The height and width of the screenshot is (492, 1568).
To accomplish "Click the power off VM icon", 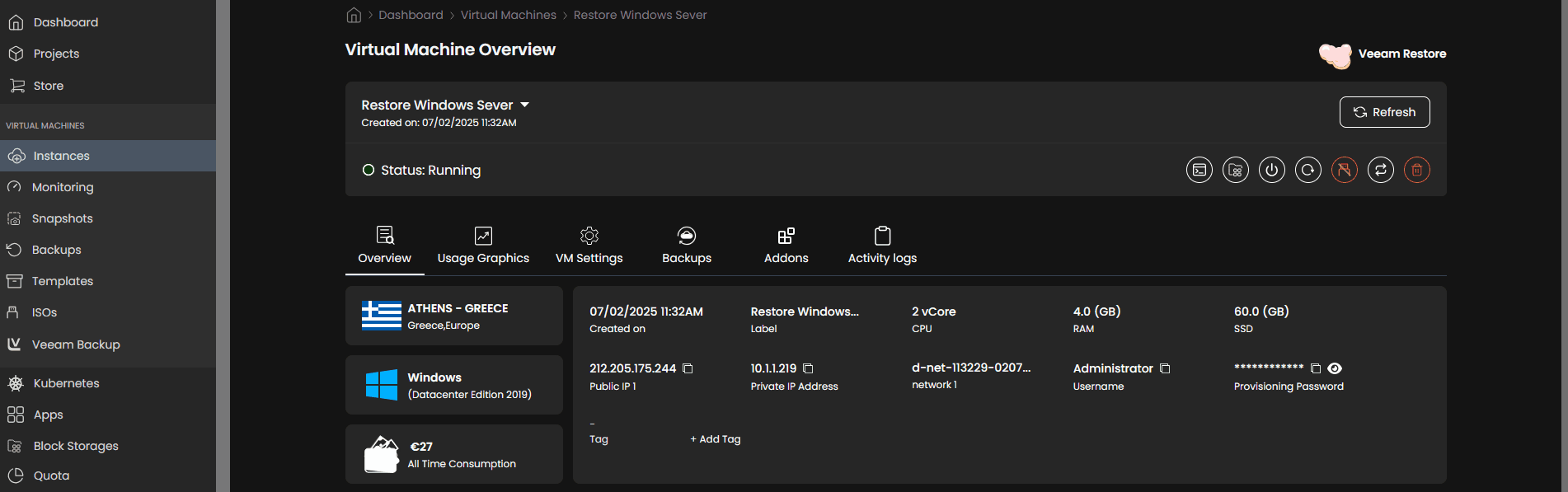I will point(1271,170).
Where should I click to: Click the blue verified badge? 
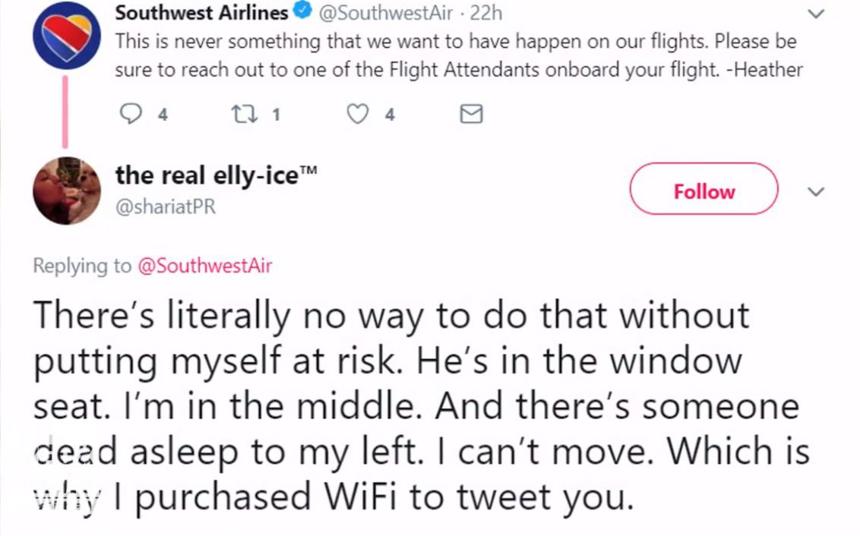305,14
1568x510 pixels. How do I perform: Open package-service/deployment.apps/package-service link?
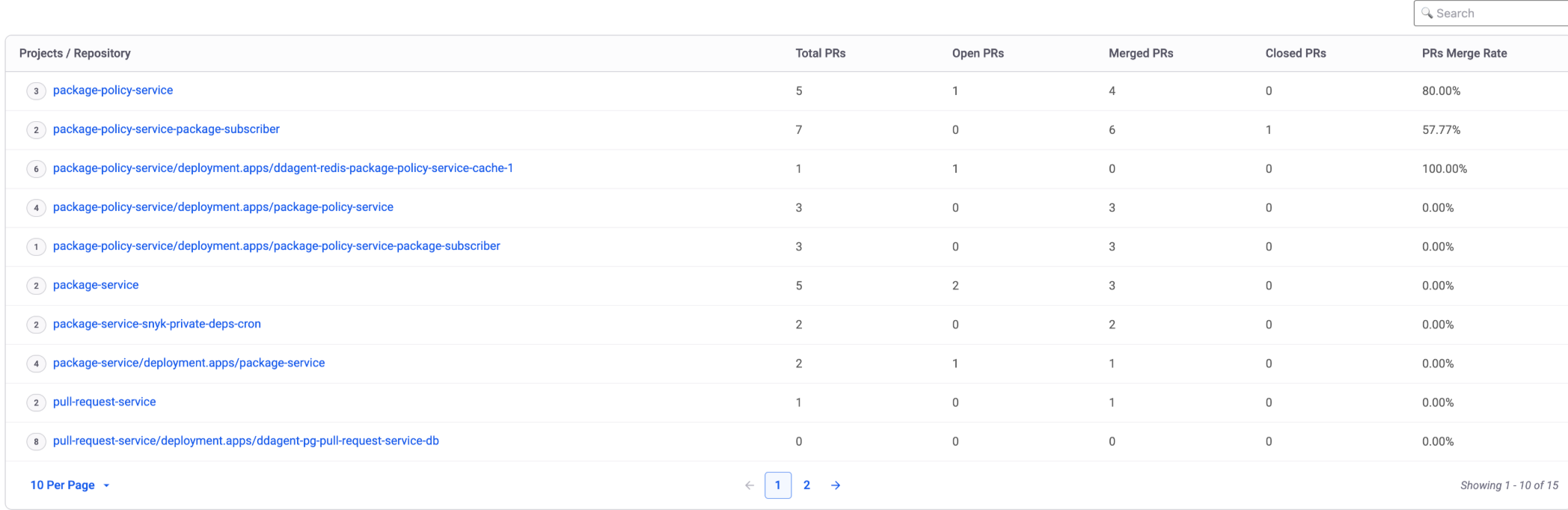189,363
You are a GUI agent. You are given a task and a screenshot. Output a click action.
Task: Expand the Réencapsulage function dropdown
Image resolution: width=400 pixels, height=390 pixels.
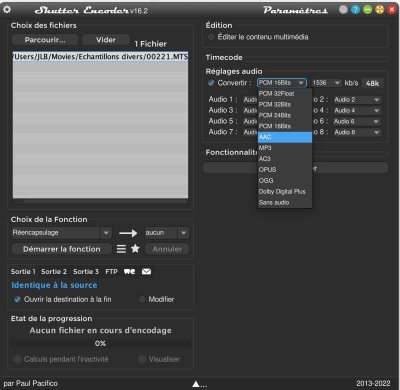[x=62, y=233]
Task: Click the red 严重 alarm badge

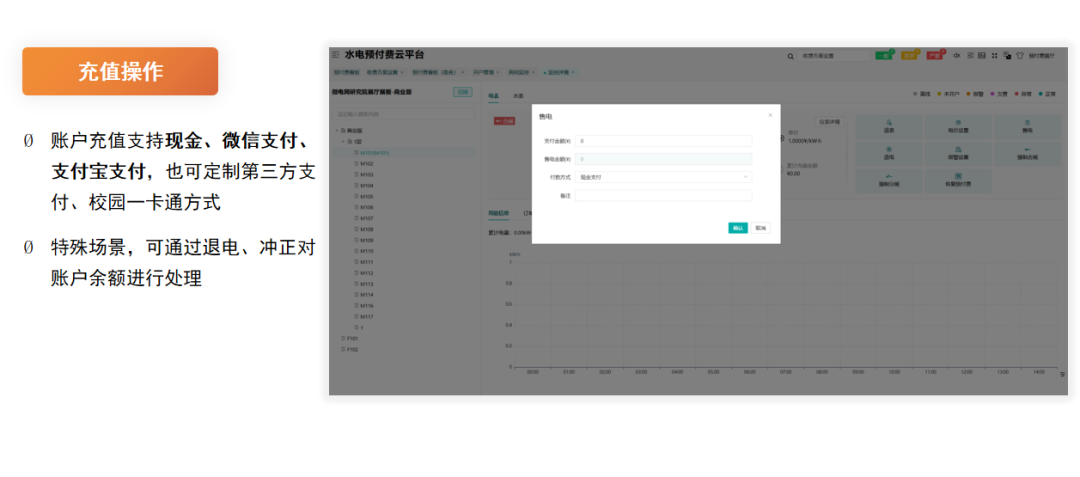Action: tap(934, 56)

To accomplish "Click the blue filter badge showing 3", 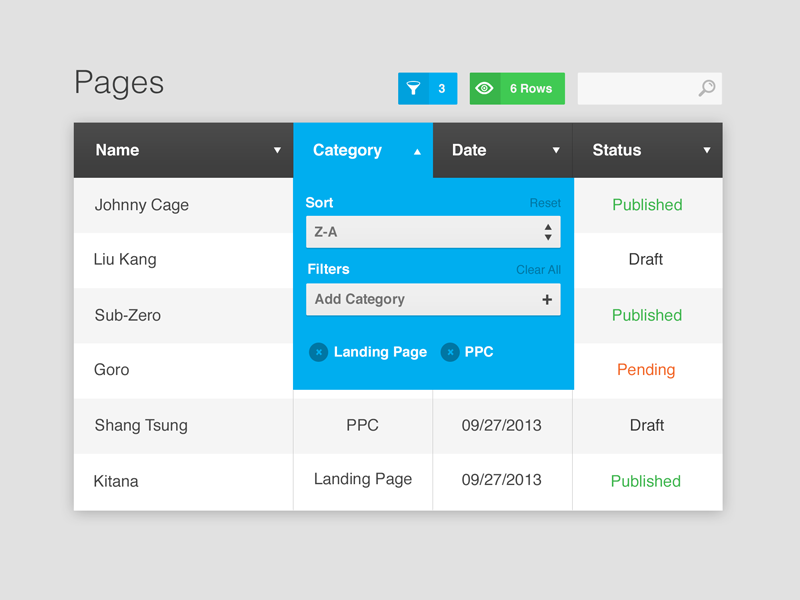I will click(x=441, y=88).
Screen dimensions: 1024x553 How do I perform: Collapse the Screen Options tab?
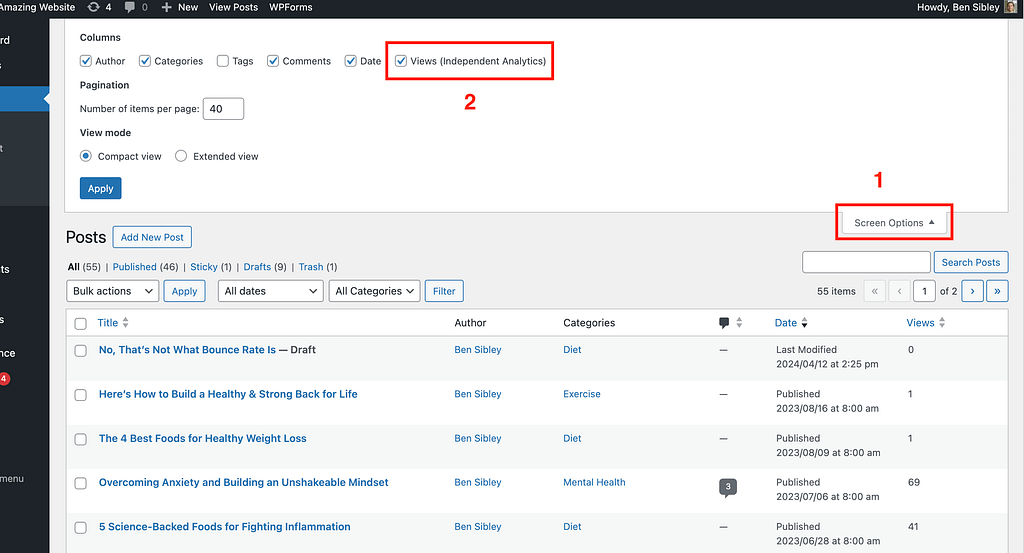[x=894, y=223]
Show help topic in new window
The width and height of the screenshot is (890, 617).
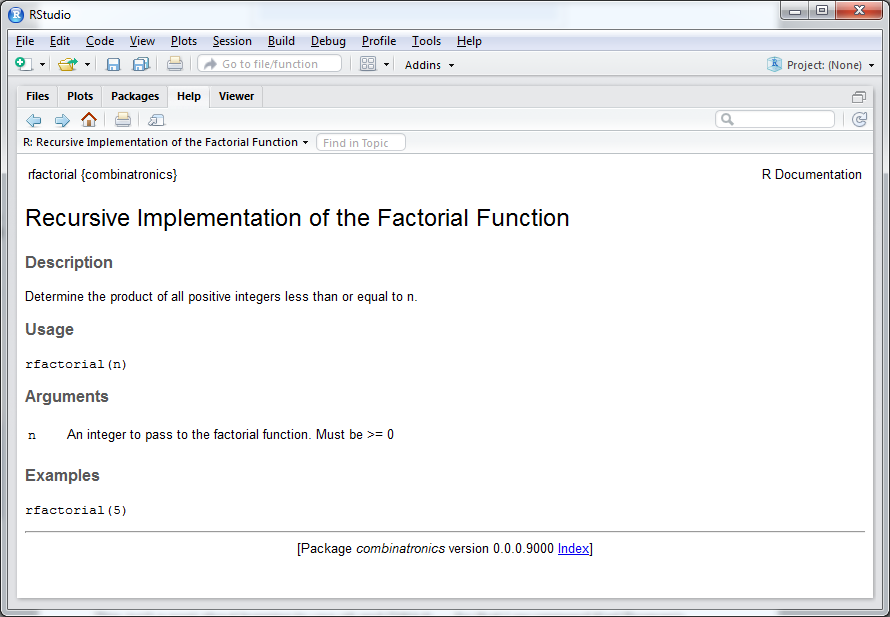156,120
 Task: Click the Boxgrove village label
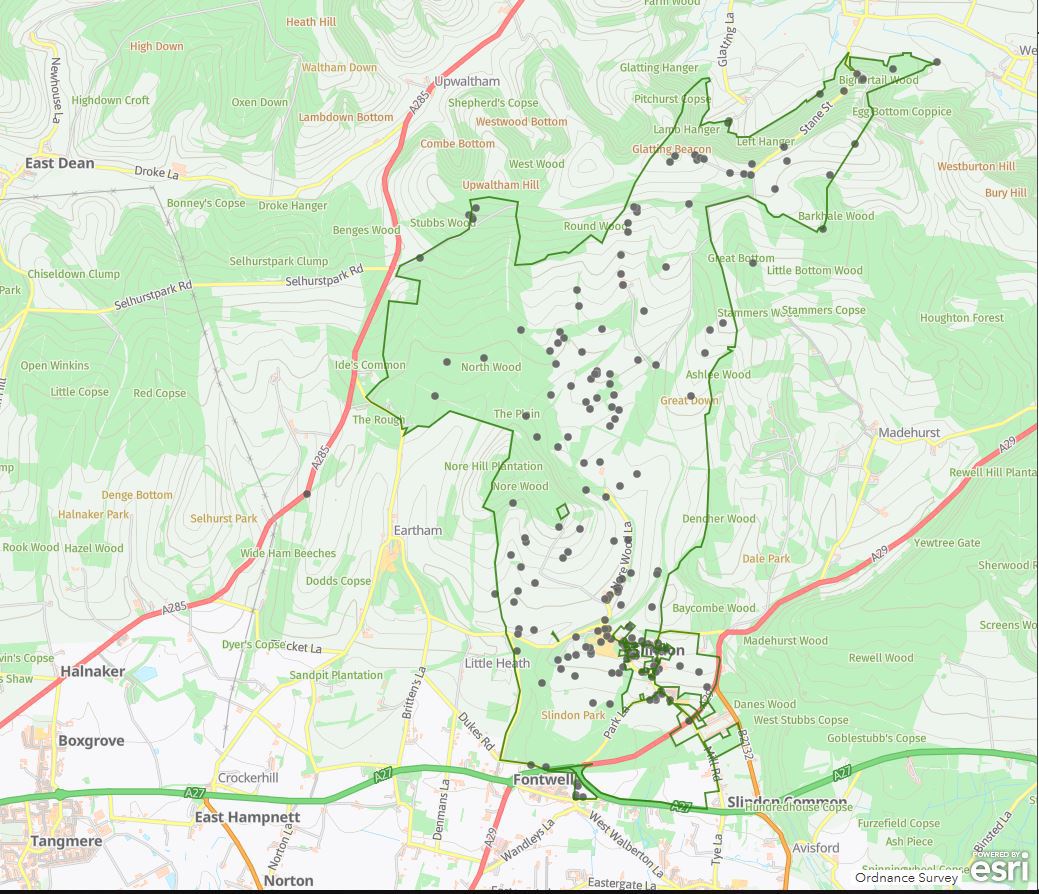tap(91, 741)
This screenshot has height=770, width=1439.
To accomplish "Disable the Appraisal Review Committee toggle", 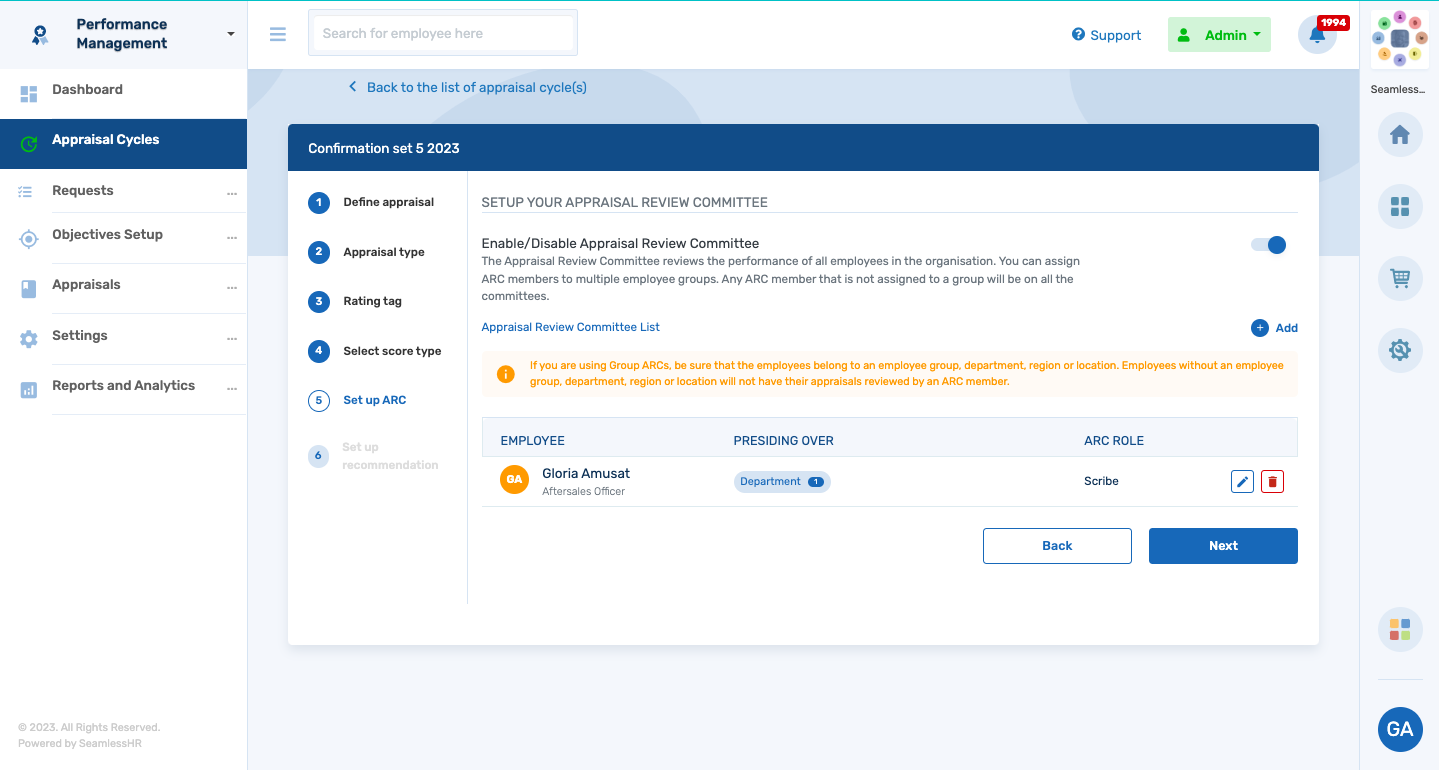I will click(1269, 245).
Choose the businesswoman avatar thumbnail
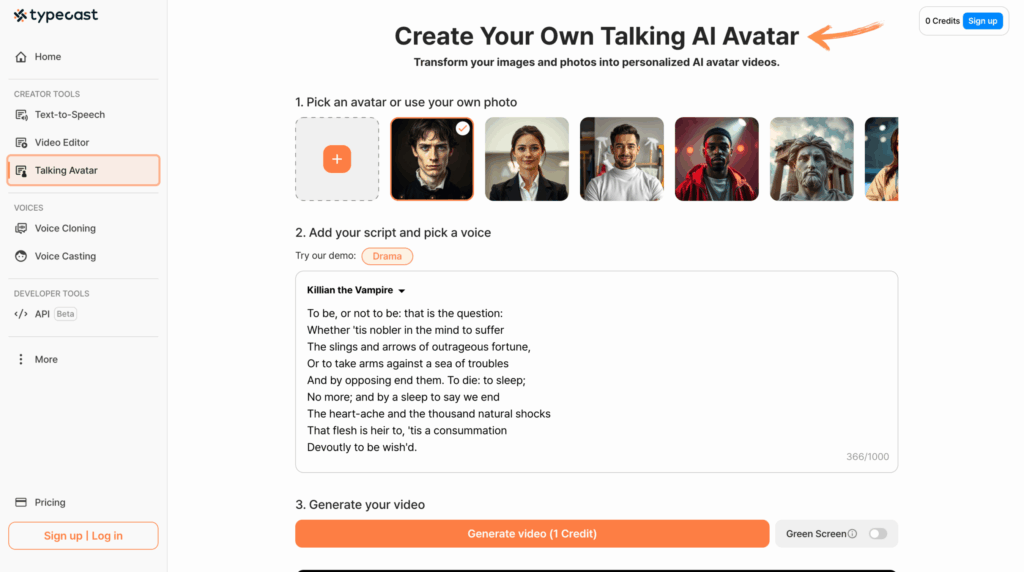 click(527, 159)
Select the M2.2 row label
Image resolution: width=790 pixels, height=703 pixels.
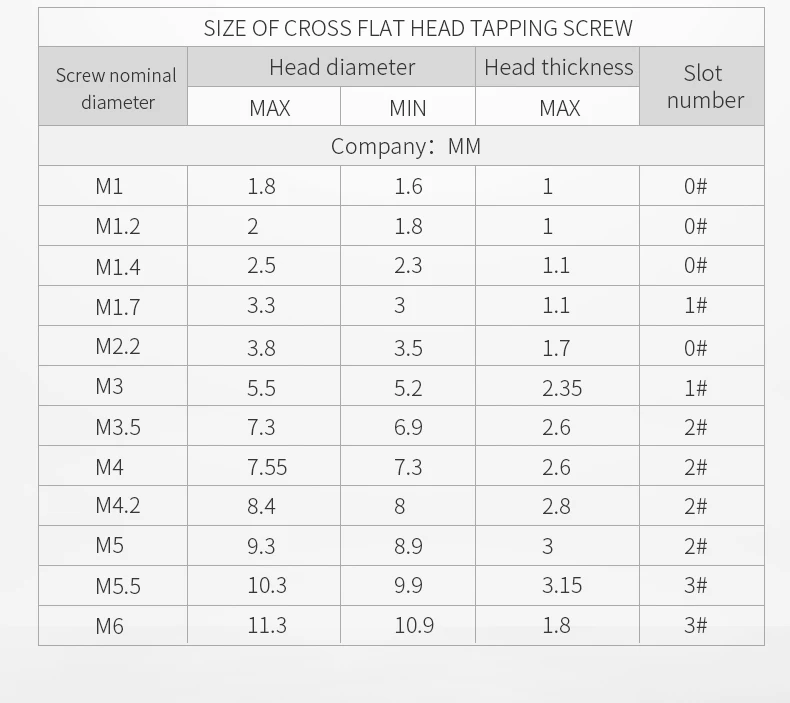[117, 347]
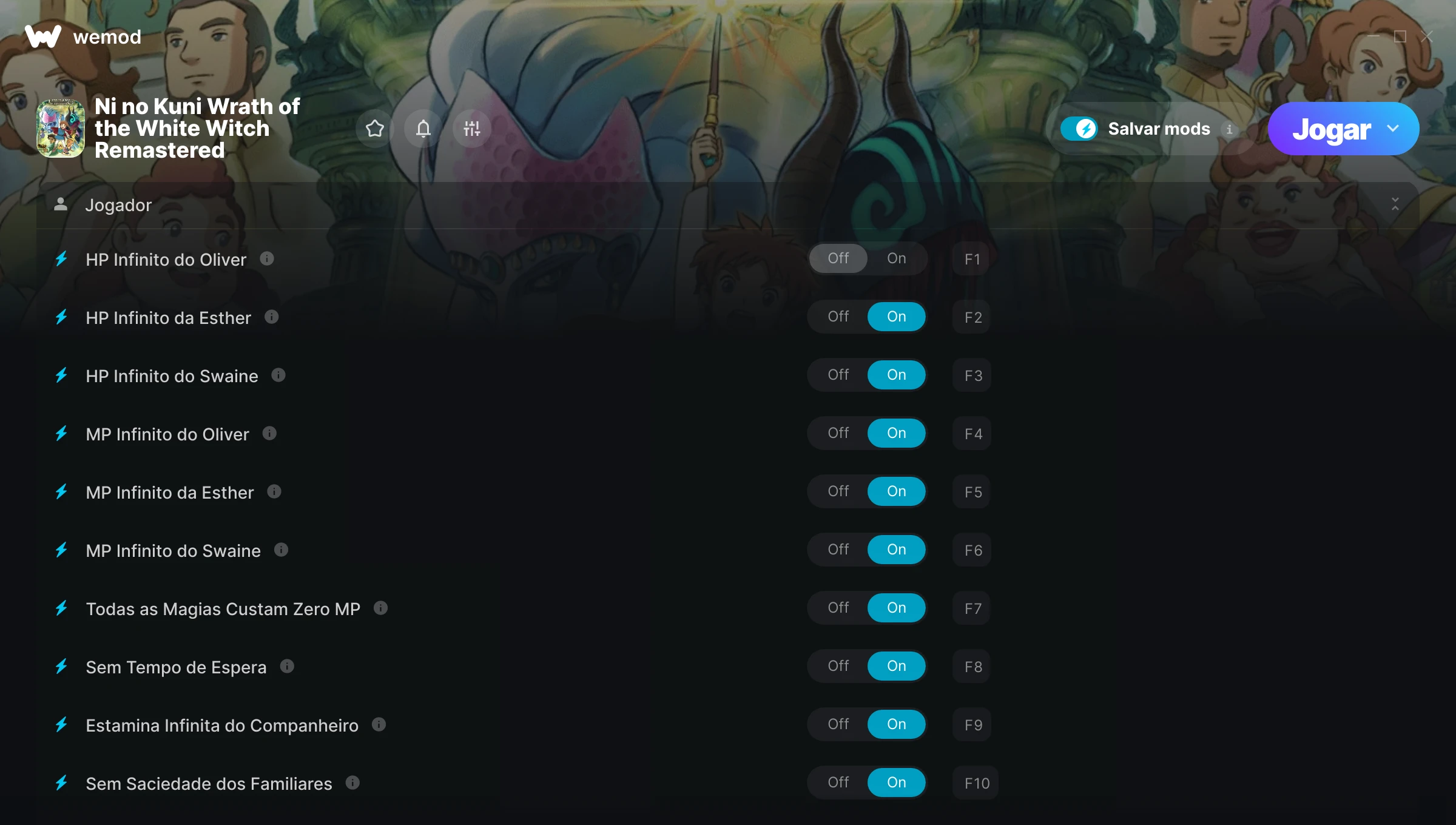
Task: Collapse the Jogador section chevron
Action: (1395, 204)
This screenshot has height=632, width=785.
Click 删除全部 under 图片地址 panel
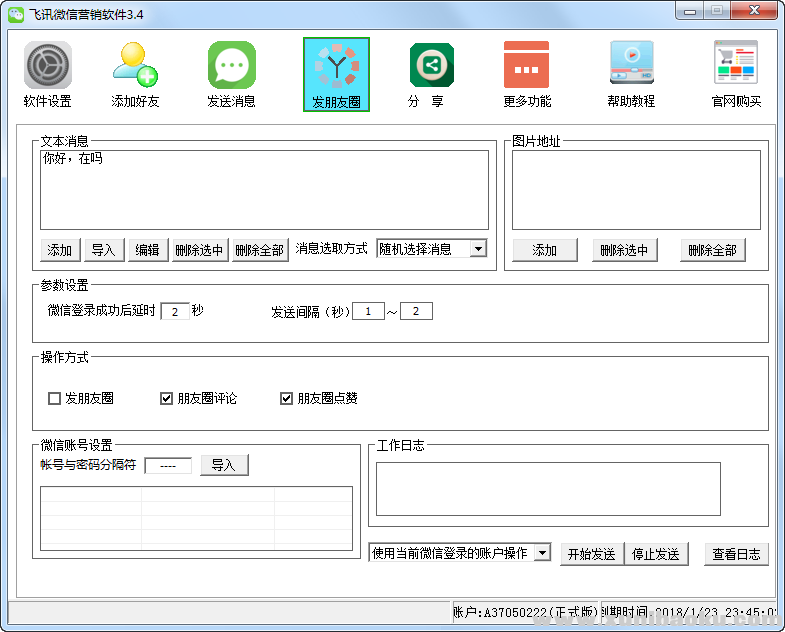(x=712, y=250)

--*--

- WORK REQUEST
Only the lines from the one with "Choose the businesswoman avatar thumbnail" through the final line of the entries belong in the answer, set down exactly, with both ends included and no pictures.

- RESULT OF THIS TASK
Choose the businesswoman avatar thumbnail
 click(527, 159)
Select the M2.2 row label
Image resolution: width=790 pixels, height=703 pixels.
[117, 347]
Task: Collapse the Jogador section chevron
Action: (1395, 204)
This screenshot has height=632, width=785.
Click 删除全部 under 图片地址 panel
(x=712, y=250)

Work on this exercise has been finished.